Читать книгу Поветрие - - Страница 2

Глава первая, в коей рыцарь желает убить врага совсем не по-рыцарски

Оглавление

Отслужили вечерню. После нее, как водится, потянулась длинная очередь, чтобы подойти к отцу-игумену под благословение. Инок Родион тоже пристроился в конце, следом за толстым Никишкой, чувствуя, как голова по-всегдашнему неприятно гудит от долгой, утомительной службы. Он знал, что грех это – тяготиться служением Божиим – но ничего не мог с собой поделать.

Шел он к благословению, а сам уже томился: скорее бы прийти в келью, засветить лучину, сотворить побыстрее молитву, да и приступать сызнова к чтению.

В чтении этом заключалась нынче вся его отрада. В прежние счастливые времена отец его, Роман Заболотский, был у государя в большом доверии, и отправил тот его в посольство в англицкую землю, к великой королеве Елисавете. Из поездки той привез он Родиону – тогда еще семилетнему, да и не Родиону еще, а Максиму – оловянного рыцаря в доспехах, а также книгу англицкого дворянина Фомы Малория «Смерть Артурова», коию по приезду стал переводить на русский язык.

Одна эта книга – точнее, тетрадь толстая с черновыми отцовскими записями – у инока на память об отце и осталась. Сама-то книга сгорела вместе со всей усадьбой – да и на что бы она ему сдалась, коли он англицкого языка не разумеет? Рыцарь оловянный тоже, должно быть, при пожаре растаял.

Одним словом, это было последнее, что напоминало ему, что когда-то у него была семья. Скажи он такое отцу-игумену, тот, должно быть разгневался: он всегда говорил, дескать, ваша семья ныне – это Христос и братия. Инок воздавал братии честь, а Христу – и подавно, но про себя всегда помнил, что его семья – это род Заболотских, да и сам он никакой не Родион, а Максим. А коль скоро так, то и мы далее будем звать его Максимом.

В общем, шел он сейчас читать двадцать раз уже прочитанную от корки до корки книгу, потому что больше никакой радости в его жизни не осталось.

Путь его пролегал мимо дощатого коровника, где терся боками и мычал основной капитал монастырский. Завтра Максиму предстояло его чистить.

Подумал об этом Максим и поморщился. Вот бы как-нибудь от этого избавиться? Как человека книжного, его иногда звали грамоты келаревы переписывать, но в бедном монастыре такой работы было мало, навоз вилами кидать куда как чаще требовалось.

Монастырь стоял среди леса, от дорог в стороне. Еще недавно был это просто скит в лесу, а теперь вот, частокол отстроили и монахов живет три десятка – уже считается монастырь, и даже грамота имеется от митрополита.

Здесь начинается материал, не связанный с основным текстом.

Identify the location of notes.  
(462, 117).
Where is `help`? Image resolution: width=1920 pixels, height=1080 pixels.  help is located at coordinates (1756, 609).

Однако же ни стены настоящей, ни церкви каменной здесь не было. Все кельи – рубленые из бревен, церковь – тоже. Жили бедно, трудились много. По духовной от дворянина Сыромятова принадлежало к монастырю село Гремиха, да еще несколько деревень. Вот только разорили Гремиху дотла еще в опричнину, так что крестьяне тамошние едва концы с концами сводили, а в деревнях и вовсе жили ныне только звери лесные.

Но монахи этим не особенно тяготились: был у них и пчельник, и скотина, даже две лошади, в разное время по духовным грамотам полученные. Так что монахи за послушание и землю пахали, и за скотиной ходили, и в лес на охоту.

Возле коровника встретился Максиму Сорока, послушник, единственный в монастыре Максимов ровесник: рыжий, веснушчатый, востроносый. Так-то он был не Сорока, а в миру – Ероха Кузьмин, в монашестве же – Никодим. А Сорокой его отец-келарь в шутку прозвал за то, что везде летает, все про всех знает и трещит без умолку. Да так уж к нему и прилепилось.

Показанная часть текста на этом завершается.